Exhibit 1: Preliminary Performance of Income Strategy Versus High Yield, Equity Indices, Through 2/28/201
|Time Period||Income Strategy||ML HY II||S&P 500|
|Last Week (2/21 – 2/28)||-9.93%||-2.74%||-11.44%|
|Inception (annualized since 4/2/2009)||12.66%||10.73%||15.12%|
Source: Bloomberg, Miller Value Partners
Debt of Ultra Petroleum (UPLC) was the single contributor to performance last week, though there was no company-specific news that drove the move (Exhibit 2).
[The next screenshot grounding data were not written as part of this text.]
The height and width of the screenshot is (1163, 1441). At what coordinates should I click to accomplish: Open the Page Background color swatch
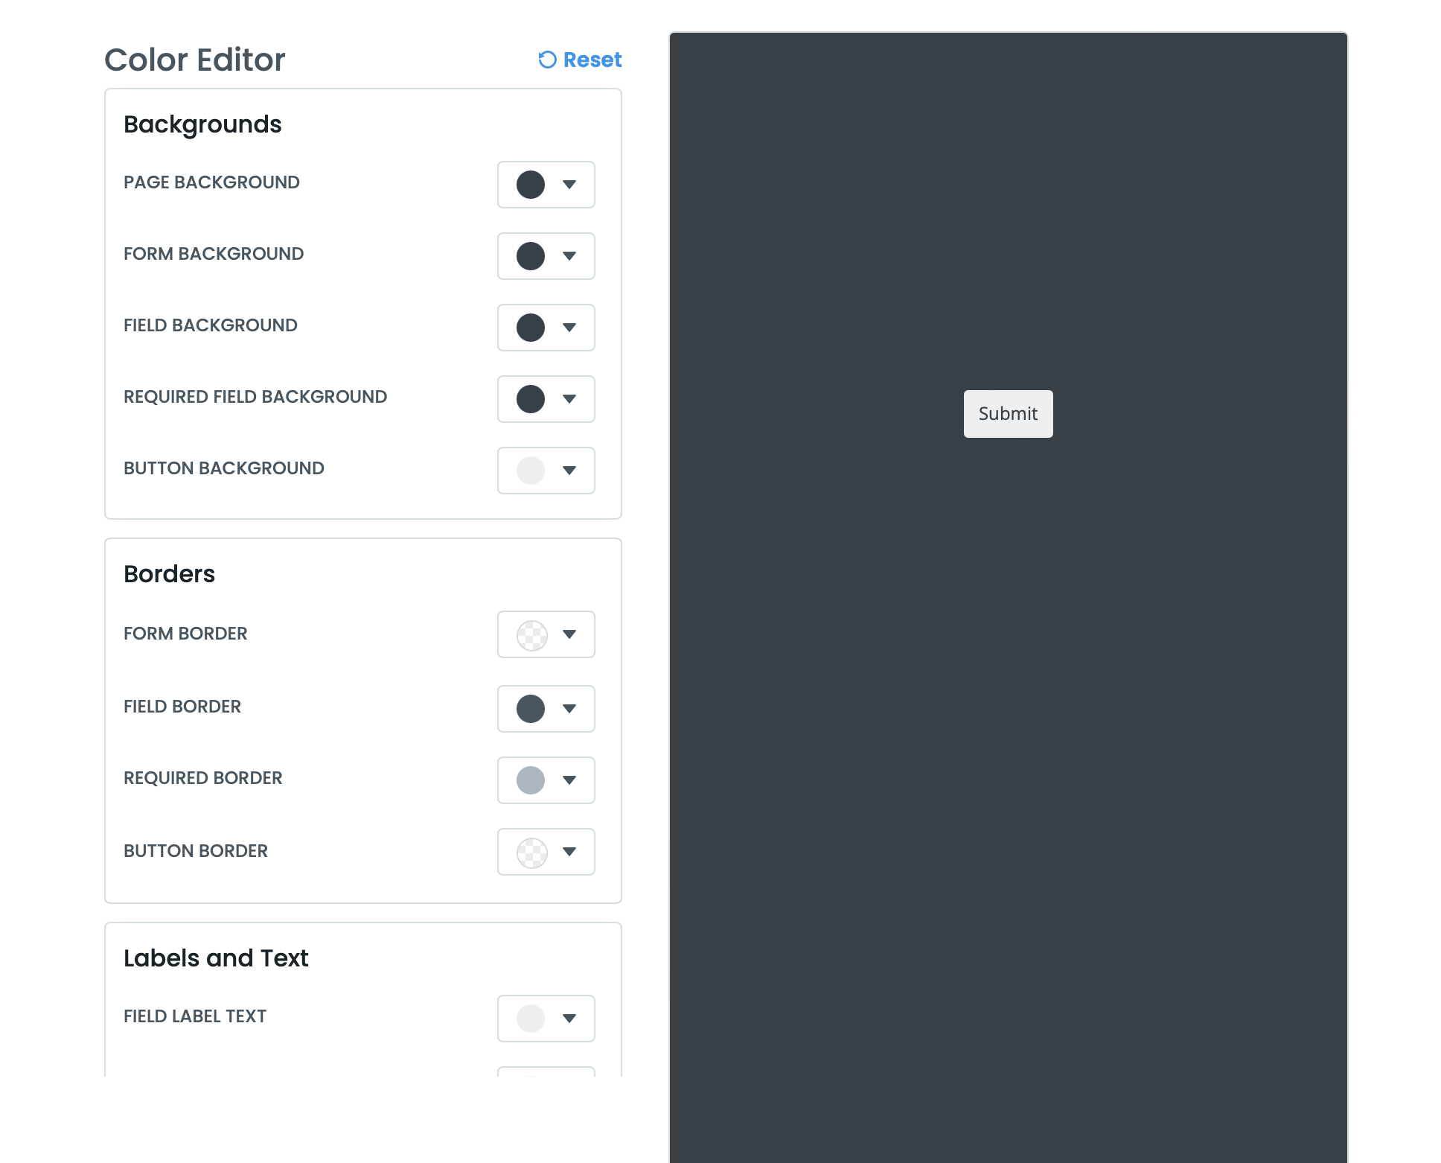click(531, 185)
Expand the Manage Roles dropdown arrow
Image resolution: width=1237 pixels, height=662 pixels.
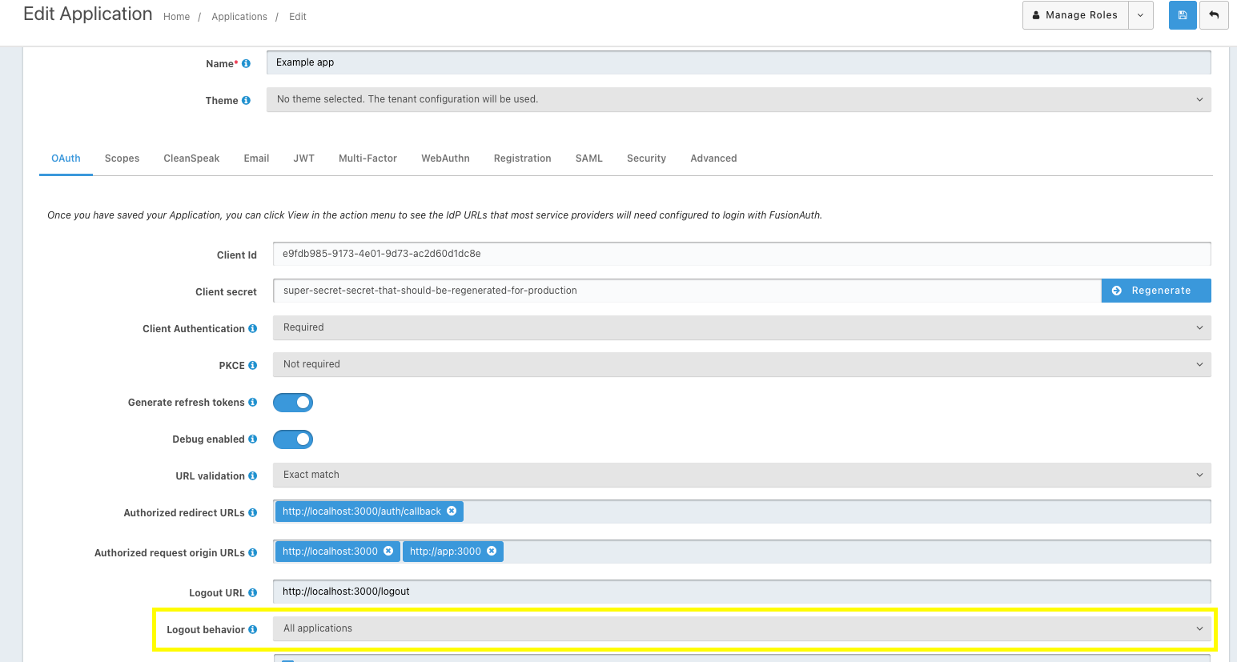click(1140, 15)
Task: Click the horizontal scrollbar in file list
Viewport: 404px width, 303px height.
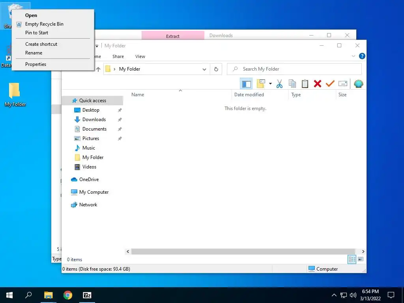Action: 243,251
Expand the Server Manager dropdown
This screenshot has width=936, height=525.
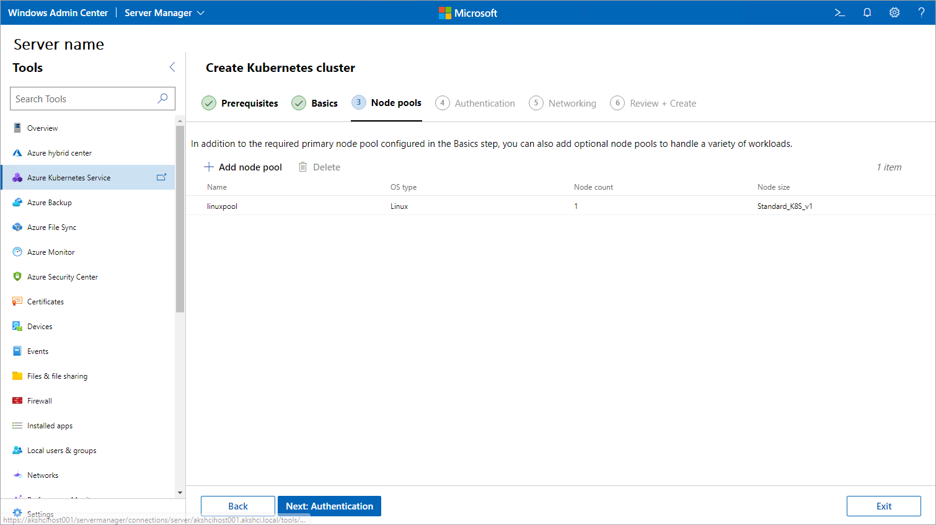(164, 13)
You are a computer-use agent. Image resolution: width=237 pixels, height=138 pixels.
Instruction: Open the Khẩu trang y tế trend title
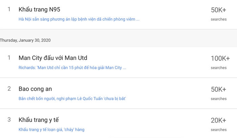tap(39, 120)
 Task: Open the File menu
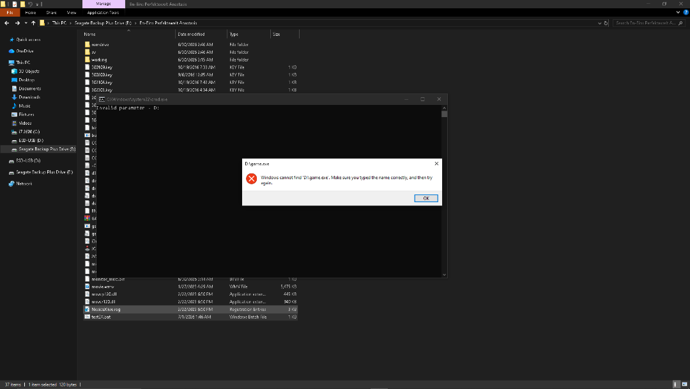tap(10, 13)
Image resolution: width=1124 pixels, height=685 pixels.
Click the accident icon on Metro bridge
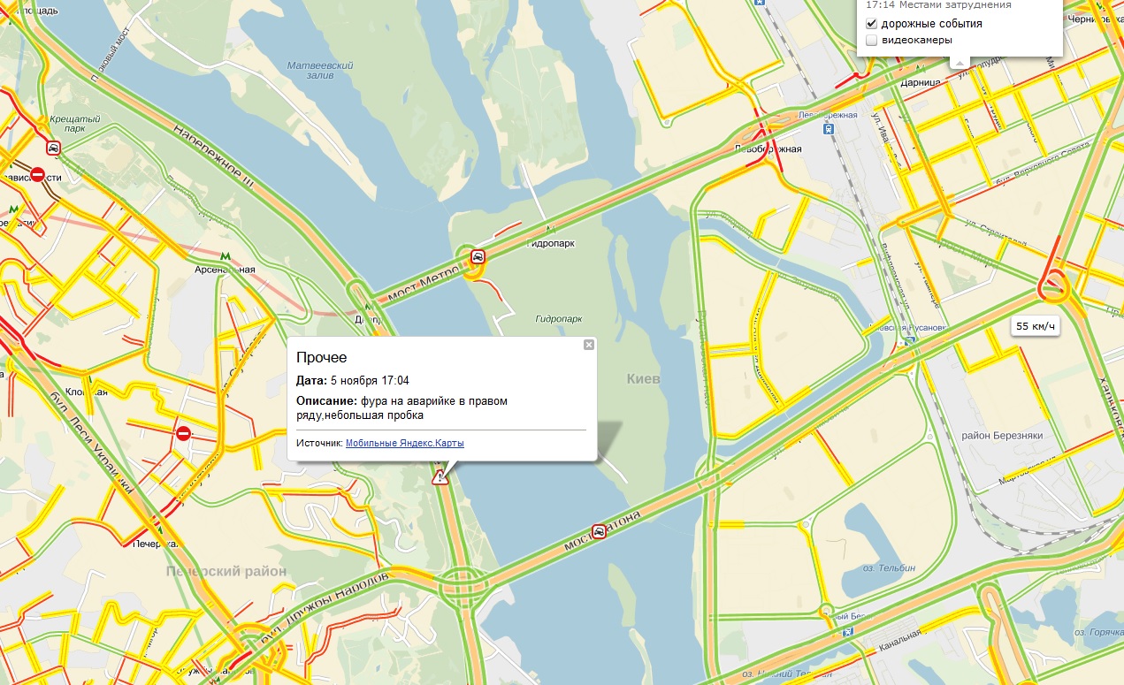click(x=478, y=257)
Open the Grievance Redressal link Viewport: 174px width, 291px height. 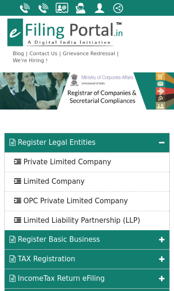click(89, 53)
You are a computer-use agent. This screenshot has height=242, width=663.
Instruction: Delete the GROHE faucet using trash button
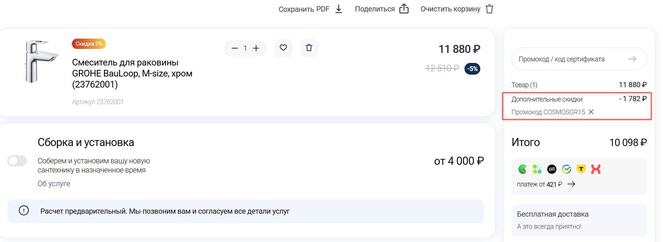coord(309,48)
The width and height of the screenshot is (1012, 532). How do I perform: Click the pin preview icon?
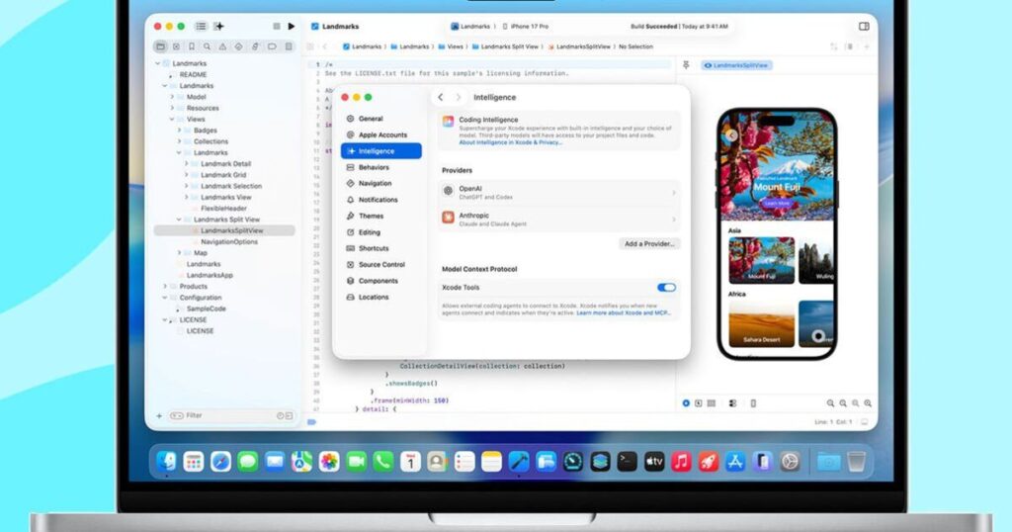click(686, 65)
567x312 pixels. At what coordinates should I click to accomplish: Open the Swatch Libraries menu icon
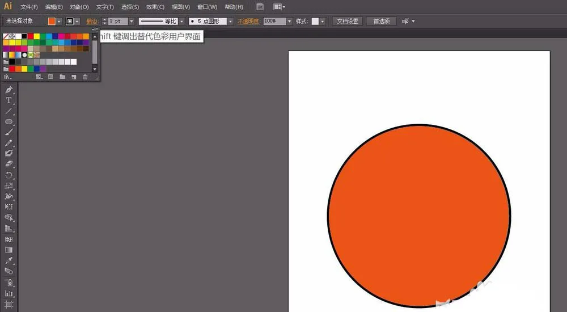pos(7,77)
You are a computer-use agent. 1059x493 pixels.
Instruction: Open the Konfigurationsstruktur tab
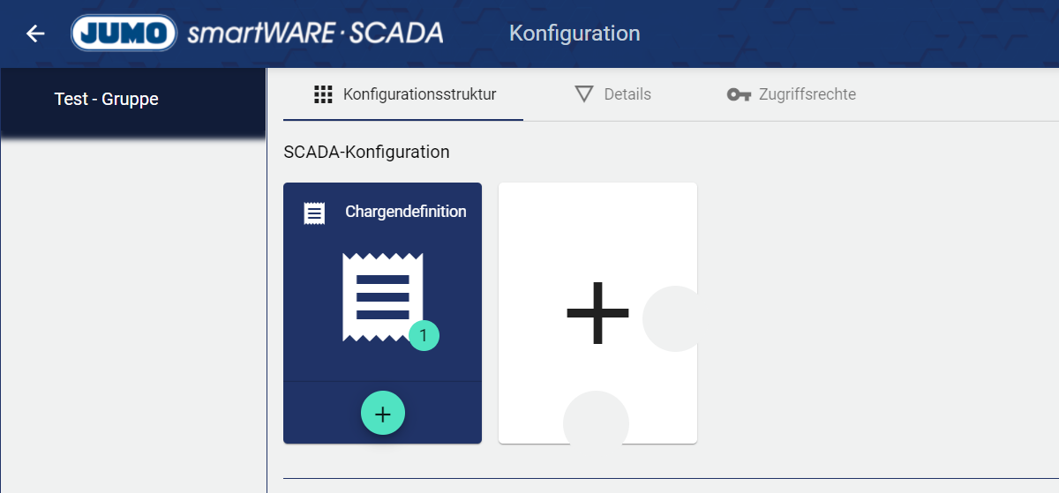[419, 94]
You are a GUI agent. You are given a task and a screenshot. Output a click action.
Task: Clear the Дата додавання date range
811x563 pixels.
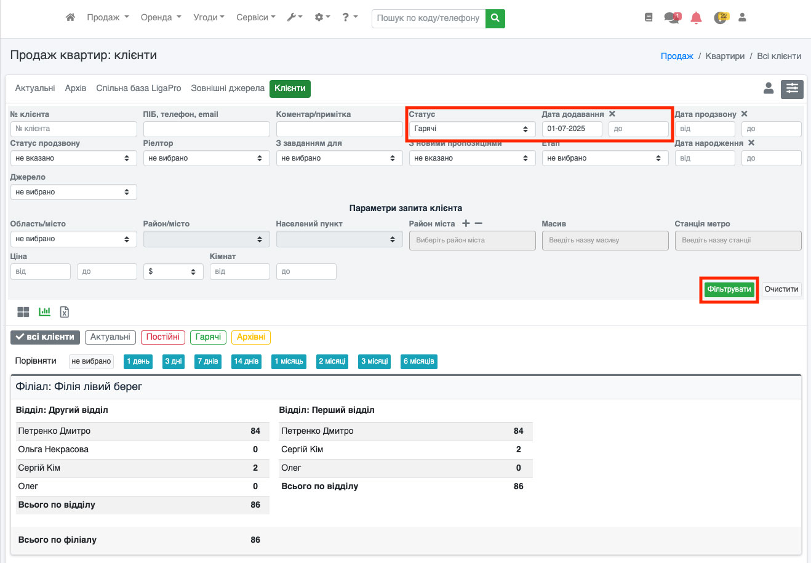pos(612,114)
Exhibit 2: Significant Contributors to Performance, 2/21/20 – 2/28/20
|Ultra Petroleum 7.125 04/25||Bond||7.5%|
Source: Miller Value Partners
Equities comprised last week’s top five detractors (Exhibit 3). The spread of the Coronavirus drove fears of weakening near-term demand for performance chemicals maker Chemours (CC) and diamond-miner Alrosa (ALRS RX). William Hill (WMH LN) reported FY19 revenue of £1,582M, missing consensus of £1,640M by 3.5%. EBITDA of £271M beat estimates of £246M while EBIT of £147M was 2% above consensus and at the top end of management’s guidance of £143M-£148M. The company maintained their £8/share dividend (5.5% annualized yield). For FY20, management sees net revenue growth for the Online segment, Retail EBIT of £50M-£60M, and expects the US to break-even despite launching in eight new states. Gannett (GCI) fell despite posting solid Q4 results with revenue of $699M and EBITDA of $99M, both beating consensus of $659M and $76M, respectively. Management noted significant progress in the integration with New Media with $60M in annualized synergies expected by the end of Q1 and $300M by year-end 2021. The company also announced $100M-$125M of real estate sales over the next two years with the proceeds going towards debt reduction. Carlyle Group (CG) fell below its 100-day moving average in conjunction with the broad equity market.
Exhibit 3: Significant Detractors from Performance, 2/21/20 – 2/28/20
|The Chemours Co||Equity||-22.4%|
|William Hill plc||Equity||-23.5%|
|Gannett Co Inc.||Equity||-28.8%|
|Carlyle Group Inc.||Equity||-9.0%|
Source: Miller Value Partners
Did you know that we write this piece for Opportunity Equity as well? Check it out.
1The performance figures reflect the results of a representative account net of management fees and certain other expenses. For important additional information about Income Strategy performance, please click on the Income Strategy Composite Performance Disclosure. The performance returns shown in this report are preliminary and are subject to revision. Past performance is no guarantee of future results.
Significant Contributors and Significant Detractors are the Strategy holdings that had the greatest effect on Strategy performance for the week. Holdings that have been in the Strategy since the end of the most recent calendar quarter are identified by name. For information on how Contributor/Detractor data were calculated and a list showing the contribution to the Strategy’s weekly performance of each investment held at such quarter end, contact us.
Any views expressed are subject to change at any time, and Miller Value Partners disclaims any responsibility to update such views. The information presented should not be considered a recommendation to purchase or sell any security and should not be relied upon as investment advice. It should not be assumed that any purchase or sale decisions will be profitable or will equal the performance of any security mentioned. Past performance is no guarantee of future results, and there is no guarantee dividends will be paid or continued. Content may not be reprinted, republished or used in any manner without written consent from Miller Value Partners.